New Delhi, February 19, 2021: The 14th edition of the Jaipur Literature Festival began on February 19, 2021, in a virtual avatar that recreated the magic of its customary home, the iconic Diggi Palace. Like every year, the Festival began with a breathtaking Morning Music performance by an internationally acclaimed performer, composer, cultural entrepreneur, and music educator, Shubhendra Rao. This was followed by the inaugural address, titled “Brave New world”, delivered by Jaipur Literature Festival Co-directors Namita Gokhale and William Dalrymple, Managing Director of Teamwork Arts Sanjoy K. Roy and Hon. Minister Dr. B.D. Kalla, Government of Rajasthan.
An intense day of conversations followed, with sessions on music, poetry, politics, science and India’s linguistic wealth. Some of the highlights included sessions on music across genres of folk, classical and popular; the First Amendment of the Constitution of India; the inspiring story of Kalbeliya exponent Gulabo Sapera; increasing political polarisation and its impact on democracy globally; the ancient Buddhist philosopher Nagarjuna and his ideas on the conjunction of science and philosophy; the challenges that Covid-19 has brought to the fore and learnings from pandemics of the past.
In a session discussing his book Moustache, JCB Prize for Literature 2020 winner S. Hareesh talked about the story of the book’s protagonist Vavachan. Through the protagonist, Hareesh weaves a picture of caste and gender politics in Kerala’s Kuttanad. Hareesh said that no Indian story can be told without writing about caste. “Caste is a way of life; it pervades everything we do. As an Indian writer, caste will be a part of your writing, whether you realise it or not.” Moustache won the JCB Prize for Literature 2020, and with the help of award-winning translator Jayashree Kalathil, the novel was able to reach readers across the world.
At another conversation, celebrated actress and international star Priyanka Chopra Jonas was in conversation with author and columnist Shobhaa De, discussing her recently released memoir Unfinished. From her efforts with the girl child, the evolution of how women are perceived in the entertainment industry, from issues like nepotism to the positive power of support from friends and family, Priyanka spoke candidly about her journey through life and cinema.
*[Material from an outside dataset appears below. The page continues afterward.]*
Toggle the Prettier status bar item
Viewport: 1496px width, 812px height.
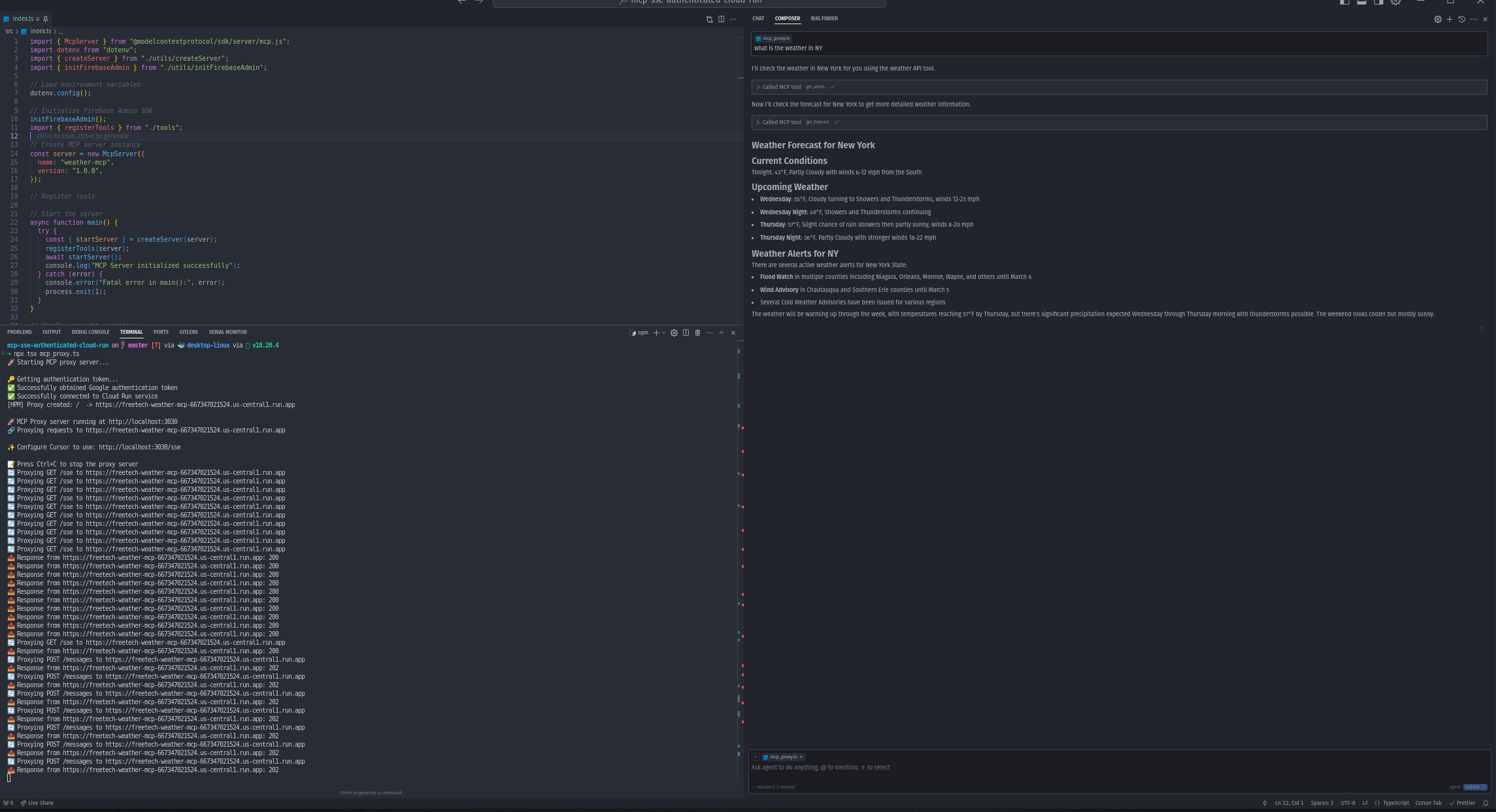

During the course of the conversation, Shobhaa asked Priyanka about her efforts with the girl child and referred to “Chhoti” in the actor’s memoir. “Chhoti is a really important part of it because it shaped just the person I am and the idea of being aware of the world around you was inculcated in me through my parents,” Priyanka said. Sharing an anecdote about Chhoti, she said that Chhoti’s mother worked as a cook at the Chopras’ home and she couldn’t go to school so that her brothers could. This provoked and moved her and eventually led her to initiate the change, said the actor. “I am a daughter of the same country and my parents raised me with encouragement, having an opinion, with choices in my own life, and making decisions according to my desires, and here was a daughter of the same country who didn’t even have the idea that she had choices,” she explained.
The session “Asia Vision 2021” featured an energy-driven panel discussing the global significance of Asia, given that it included more than half of the world’s population. Vivan Sharan, Mihir S. Sharma, Parag Khanna and Shruti Rajagopalan spoke with Sajjid Z. Chinoy about varied subjects including economics, geopolitics, technology and the aftermath of the pandemic. When asked about the “Asiafication of Asia” and what it meant, Parag replied that the world was Asian – demographically, economically and in many other innumerable ways. Thus, “Asia needs to be further Asianised for Asia is most of the world”. He also talked about the collapse of the Soviet having led to the “intra-regional processes” that have caused a “deepening interdependence” of Asian markets. Sharan spoke about technological aspects highlighting that almost all countries had agreed upon the “free flow of data” across borders but with different governance strategies. On being questioned about global politics and the tussle between the USA and China, Shruti suggested that “the only way to deal with geopolitics is to act as if it doesn’t exist” since market economics was more likely to overpower its effects. Speaking about the impact of the pandemic, Mihir commented that it was difficult to know the magnitude of the setback that Asia shall face, when the impediments will come to the fore and how exactly they were going to play out.
At another session, senior journalists Edward Luce and Anne Applebaum, in conversation with Suhasini Haidar, attempted to unpack the complex idea of increasing political polarisation, shaking up established democracies worldwide, and discussed the reasons for this trend. Held, in partnership with The Week, the engaging session took the audiences on an exploration of the global recession of democracies. Haidar was also in conversation with John Micklethwait, the Editor-in-Chief of Bloomberg, at a session concentrated on global power shifts and the necessity for a structural paradigm shift within governments, exposing giant lapses within governments across the world as they scrambled to battle the COVID-19 pandemic.
Exposing the deep fault lines within governments across the world in the face of the COVID-19 pandemic, author and journalist John Micklethwait’s latest book, The Wake-Up Call: Why the Pandemic Has Exposed the Weakness of the West and How to Fix It co-authored with Adrian Woolridge, offers both critical analysis and solutions.